§ Records provided:

+++

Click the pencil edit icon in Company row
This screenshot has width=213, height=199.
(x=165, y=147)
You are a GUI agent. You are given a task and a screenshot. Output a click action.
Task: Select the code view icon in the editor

+++

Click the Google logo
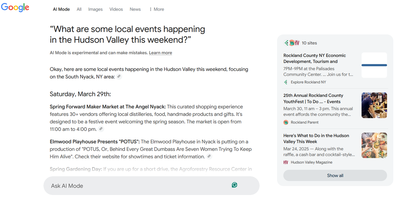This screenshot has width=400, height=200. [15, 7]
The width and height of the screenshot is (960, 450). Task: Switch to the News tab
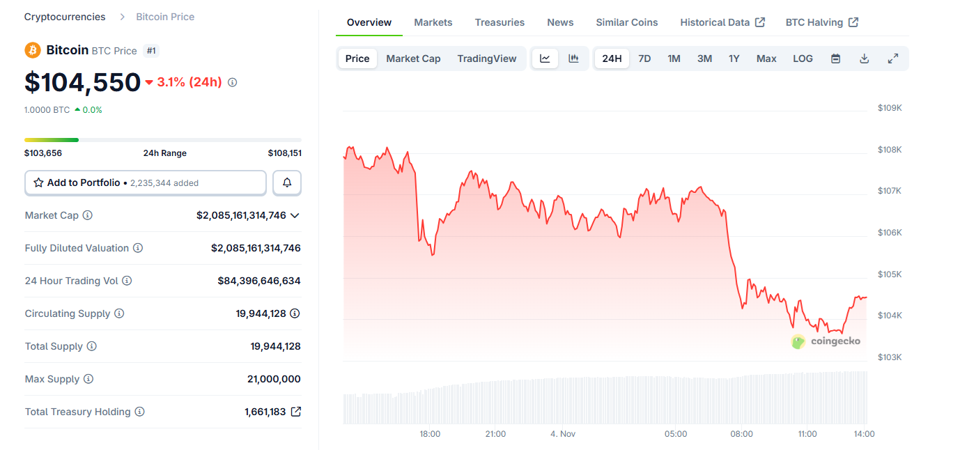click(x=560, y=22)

+++

§ Task directions: Reproduce the listing verbatim from the line containing "Click the pencil edit icon in Company row" through the line containing "Task: Select the code view icon in the editor", both ends included.

§ Result for this exercise:
Click the pencil edit icon in Company row
This screenshot has width=213, height=199.
(x=165, y=147)
You are a GUI agent. You are given a task and a screenshot. Output a click action.
Task: Select the code view icon in the editor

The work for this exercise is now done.